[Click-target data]

★ ★ ★ ★ ★

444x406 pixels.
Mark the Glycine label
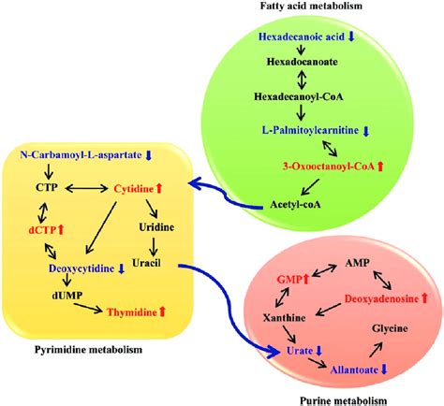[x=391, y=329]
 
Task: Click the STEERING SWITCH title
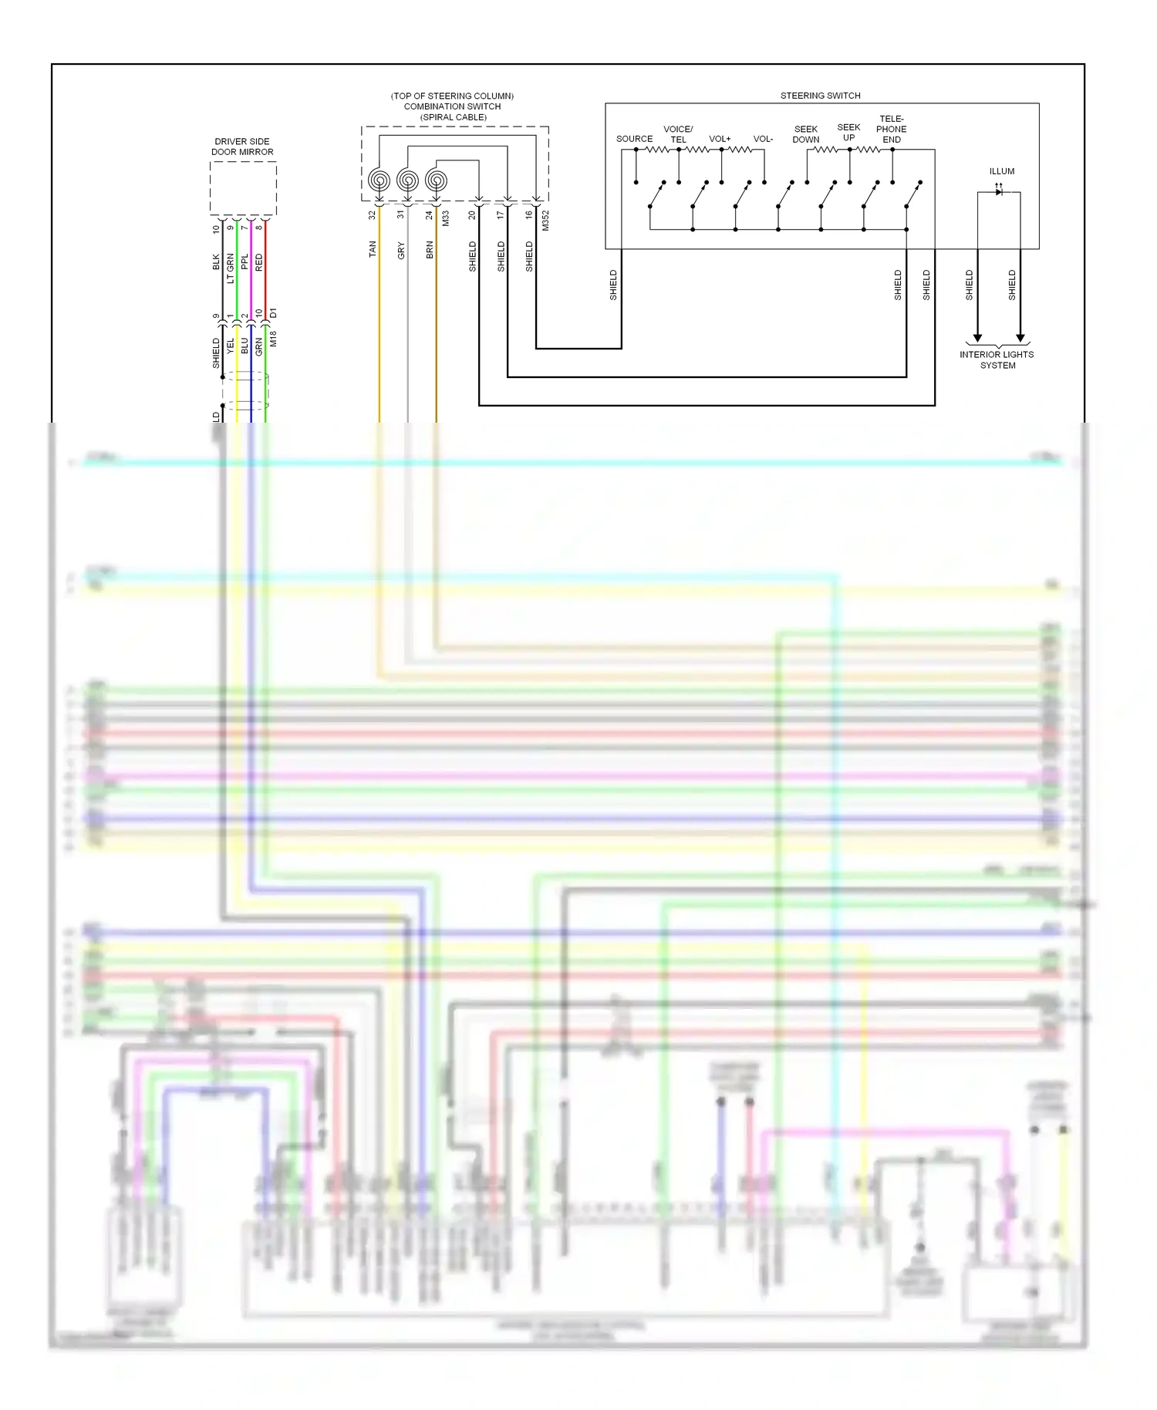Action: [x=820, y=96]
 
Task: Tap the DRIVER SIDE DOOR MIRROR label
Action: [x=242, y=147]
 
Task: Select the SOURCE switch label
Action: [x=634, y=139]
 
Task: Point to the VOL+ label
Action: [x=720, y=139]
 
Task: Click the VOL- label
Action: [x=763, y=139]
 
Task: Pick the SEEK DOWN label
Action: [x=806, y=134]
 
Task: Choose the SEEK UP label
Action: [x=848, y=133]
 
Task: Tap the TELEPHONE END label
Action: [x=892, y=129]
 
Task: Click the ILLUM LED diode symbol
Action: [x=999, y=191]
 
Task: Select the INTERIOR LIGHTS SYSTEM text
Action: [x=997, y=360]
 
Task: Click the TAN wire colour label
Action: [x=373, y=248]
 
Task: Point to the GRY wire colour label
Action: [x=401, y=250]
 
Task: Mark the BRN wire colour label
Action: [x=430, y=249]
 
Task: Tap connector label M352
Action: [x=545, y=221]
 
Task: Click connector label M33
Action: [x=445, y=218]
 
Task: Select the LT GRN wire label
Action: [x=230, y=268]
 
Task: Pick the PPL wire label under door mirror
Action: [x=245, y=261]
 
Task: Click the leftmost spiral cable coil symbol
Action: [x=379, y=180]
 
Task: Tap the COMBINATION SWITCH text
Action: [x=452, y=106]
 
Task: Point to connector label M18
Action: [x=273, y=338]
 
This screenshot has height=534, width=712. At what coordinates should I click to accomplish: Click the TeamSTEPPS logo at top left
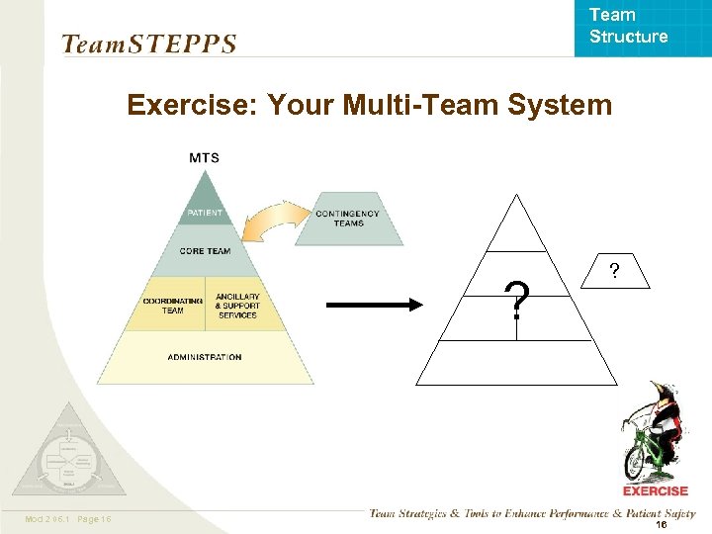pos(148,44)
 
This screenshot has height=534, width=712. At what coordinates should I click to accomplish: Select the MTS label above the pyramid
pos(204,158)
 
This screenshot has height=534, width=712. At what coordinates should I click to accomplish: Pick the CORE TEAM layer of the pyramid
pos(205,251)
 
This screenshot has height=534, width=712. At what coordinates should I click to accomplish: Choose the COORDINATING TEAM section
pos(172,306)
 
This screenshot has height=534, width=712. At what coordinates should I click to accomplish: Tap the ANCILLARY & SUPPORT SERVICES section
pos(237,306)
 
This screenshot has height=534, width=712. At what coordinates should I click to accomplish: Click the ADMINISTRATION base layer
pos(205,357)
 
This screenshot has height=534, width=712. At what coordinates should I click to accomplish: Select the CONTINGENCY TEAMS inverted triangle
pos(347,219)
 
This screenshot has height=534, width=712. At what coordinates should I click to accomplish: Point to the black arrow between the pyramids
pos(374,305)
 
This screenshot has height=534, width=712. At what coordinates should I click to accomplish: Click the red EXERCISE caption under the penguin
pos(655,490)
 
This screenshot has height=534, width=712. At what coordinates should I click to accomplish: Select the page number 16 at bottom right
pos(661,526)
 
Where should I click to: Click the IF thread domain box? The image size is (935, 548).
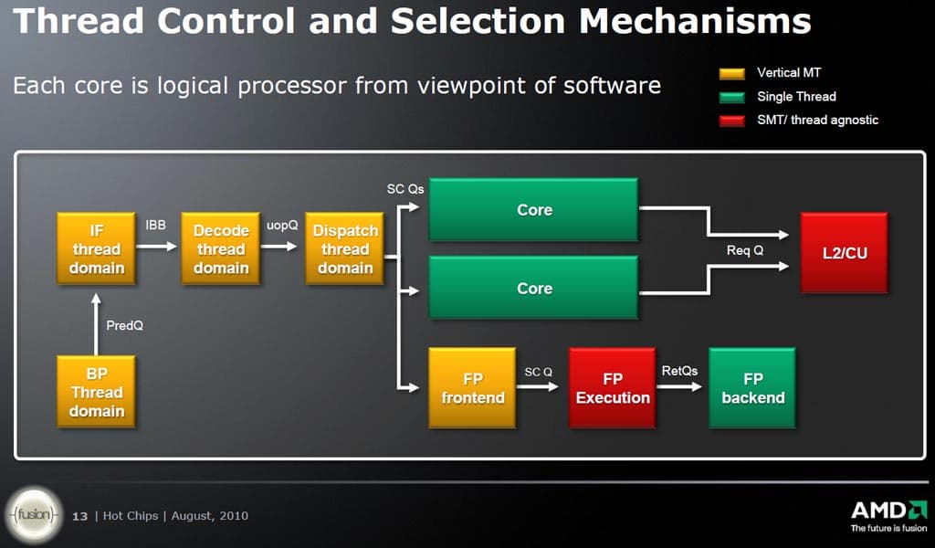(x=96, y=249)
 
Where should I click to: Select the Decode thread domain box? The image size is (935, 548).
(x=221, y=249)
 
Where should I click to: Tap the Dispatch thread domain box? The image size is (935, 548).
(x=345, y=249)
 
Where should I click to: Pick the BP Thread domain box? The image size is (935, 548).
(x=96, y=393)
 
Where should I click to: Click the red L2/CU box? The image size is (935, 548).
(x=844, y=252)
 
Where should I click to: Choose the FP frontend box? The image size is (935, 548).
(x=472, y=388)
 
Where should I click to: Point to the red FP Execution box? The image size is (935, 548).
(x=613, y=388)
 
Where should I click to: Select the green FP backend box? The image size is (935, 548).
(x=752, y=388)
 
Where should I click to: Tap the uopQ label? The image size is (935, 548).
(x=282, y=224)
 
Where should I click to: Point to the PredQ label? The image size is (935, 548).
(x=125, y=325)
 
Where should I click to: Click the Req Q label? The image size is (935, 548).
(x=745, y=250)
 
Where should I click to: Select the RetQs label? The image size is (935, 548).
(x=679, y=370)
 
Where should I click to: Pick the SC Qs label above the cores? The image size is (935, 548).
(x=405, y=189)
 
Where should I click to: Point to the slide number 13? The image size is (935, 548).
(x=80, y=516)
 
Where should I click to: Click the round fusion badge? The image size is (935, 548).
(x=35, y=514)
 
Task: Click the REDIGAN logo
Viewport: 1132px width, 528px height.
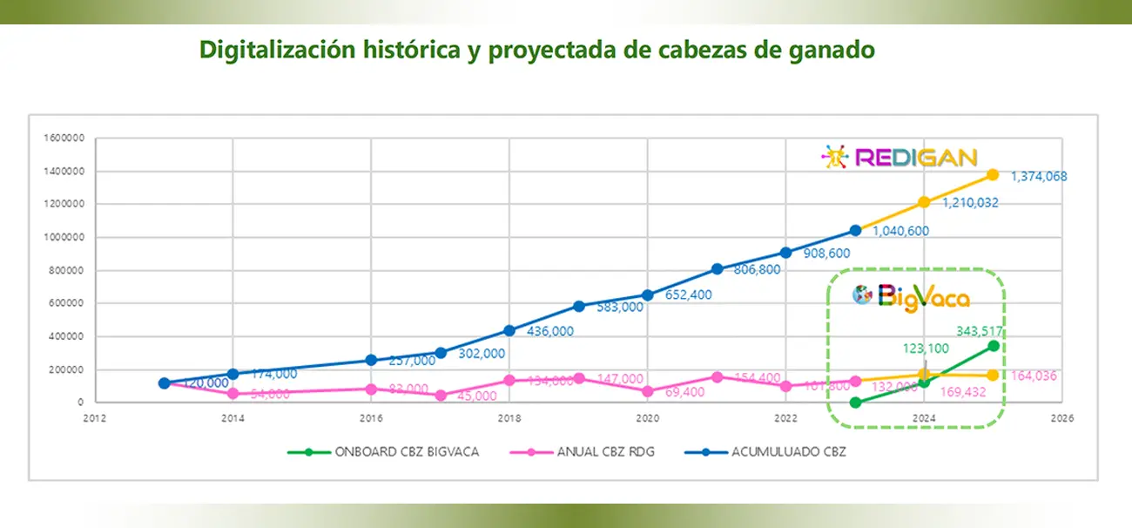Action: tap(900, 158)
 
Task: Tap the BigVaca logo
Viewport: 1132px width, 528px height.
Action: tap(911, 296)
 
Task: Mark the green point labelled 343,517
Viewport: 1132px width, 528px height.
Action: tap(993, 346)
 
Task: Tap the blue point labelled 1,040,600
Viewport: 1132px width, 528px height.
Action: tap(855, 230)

★ ★ ★ ★ ★

**Set task**. Rescale the stretch from the line containing "Where should I click to: Click the round" through the end of the data. Give every line in it again, requests included, with each answer coordinate multiplied by 0.8 and rounded to a whole number (halves round up), and leave the pictures out.

**Solution for this task**.
Where should I click to: Click the round fusion badge? The image size is (935, 548).
(x=28, y=411)
 
Task: Click the REDIGAN logo
Viewport: 1132px width, 528px height.
Action: tap(720, 126)
 
Task: Tap the BigVaca logo
Viewport: 1132px width, 528px height.
Action: tap(729, 237)
 
Task: Mark the green point labelled 343,517
Viewport: 1132px width, 528px height.
Action: tap(794, 277)
 
Task: Tap the blue point labelled 1,040,600
Viewport: 1132px width, 528px height.
Action: tap(684, 184)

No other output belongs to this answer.